[Brief] Print the lines below from the line with "The image size is (1251, 806)." to the line with "data view icon" exactly, keeping both ends, and print no pictures.

[Exercise input]
----------

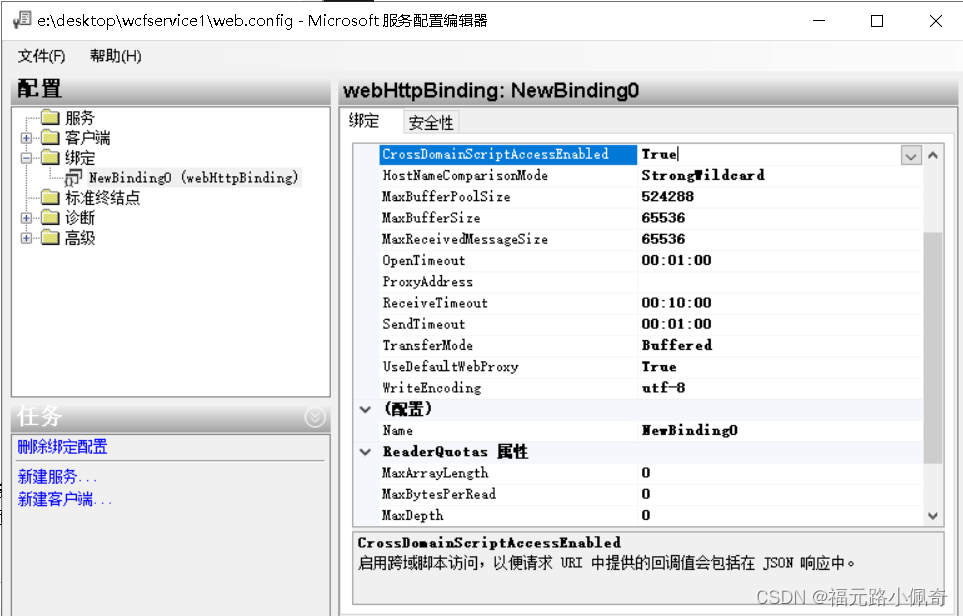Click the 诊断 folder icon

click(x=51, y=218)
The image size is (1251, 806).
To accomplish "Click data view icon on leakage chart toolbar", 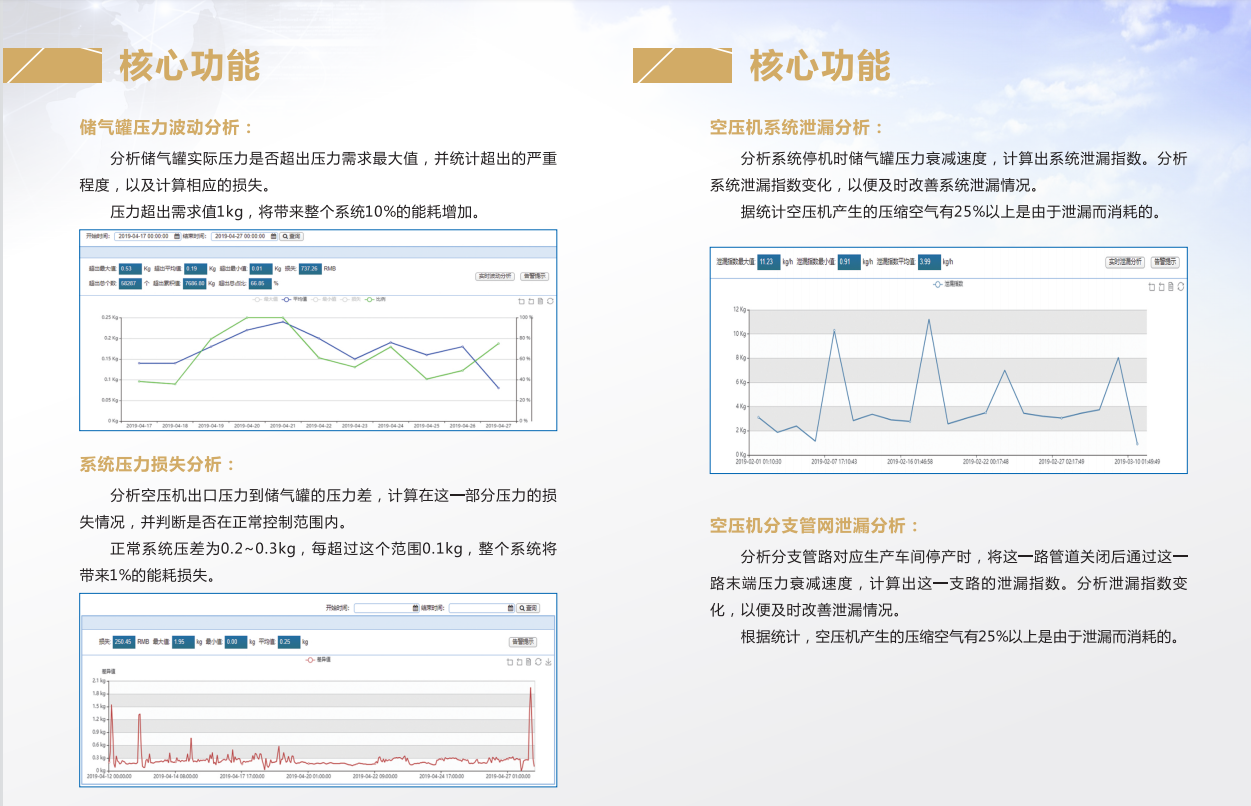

----------

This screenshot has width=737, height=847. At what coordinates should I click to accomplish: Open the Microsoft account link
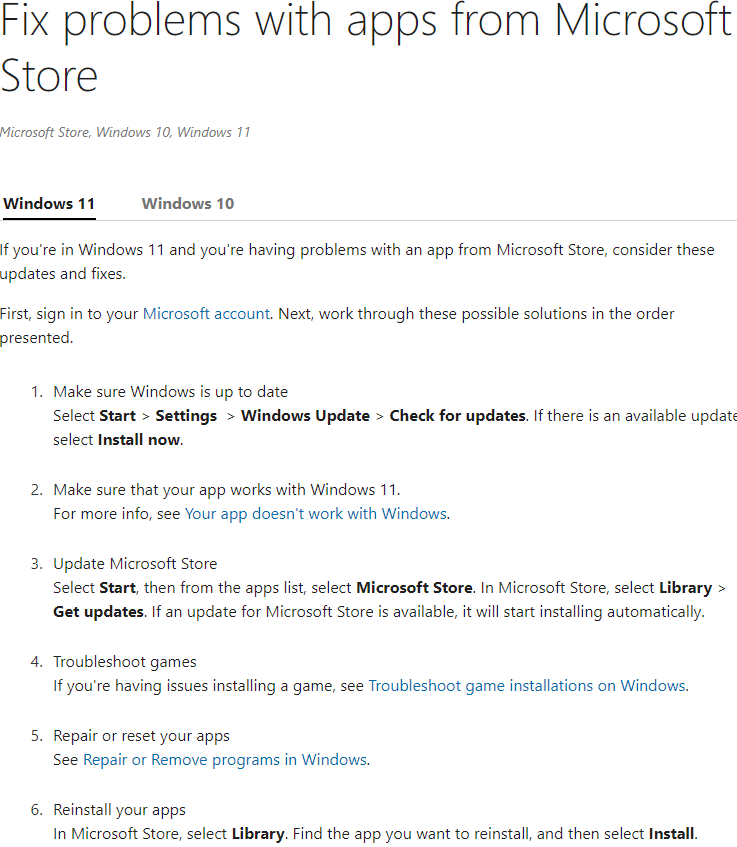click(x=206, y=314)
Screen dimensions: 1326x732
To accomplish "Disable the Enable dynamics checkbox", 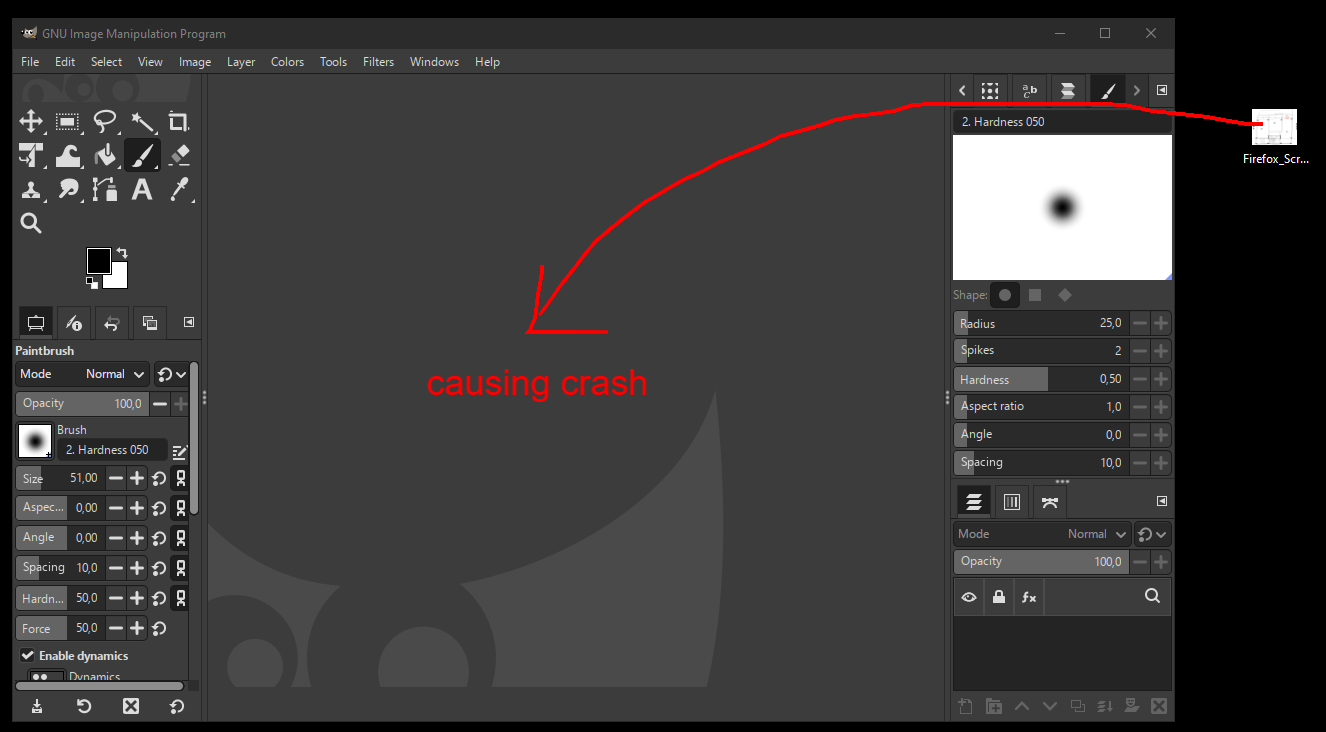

----------

[Response to this task]
The image size is (1251, 806).
To accomplish "Click data view icon on leakage chart toolbar", 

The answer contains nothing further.